What is needed | In full and without alteration, print the entries that follow.

Input |
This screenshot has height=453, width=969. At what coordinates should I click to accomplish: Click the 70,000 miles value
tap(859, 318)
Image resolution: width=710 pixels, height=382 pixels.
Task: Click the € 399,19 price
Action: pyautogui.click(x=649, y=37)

Task response |
This screenshot has height=453, width=969. At what coordinates should I click to accomplish: Click the 70,000 miles value
tap(859, 318)
Image resolution: width=710 pixels, height=382 pixels.
Task: Click the € 399,19 price
Action: pyautogui.click(x=649, y=37)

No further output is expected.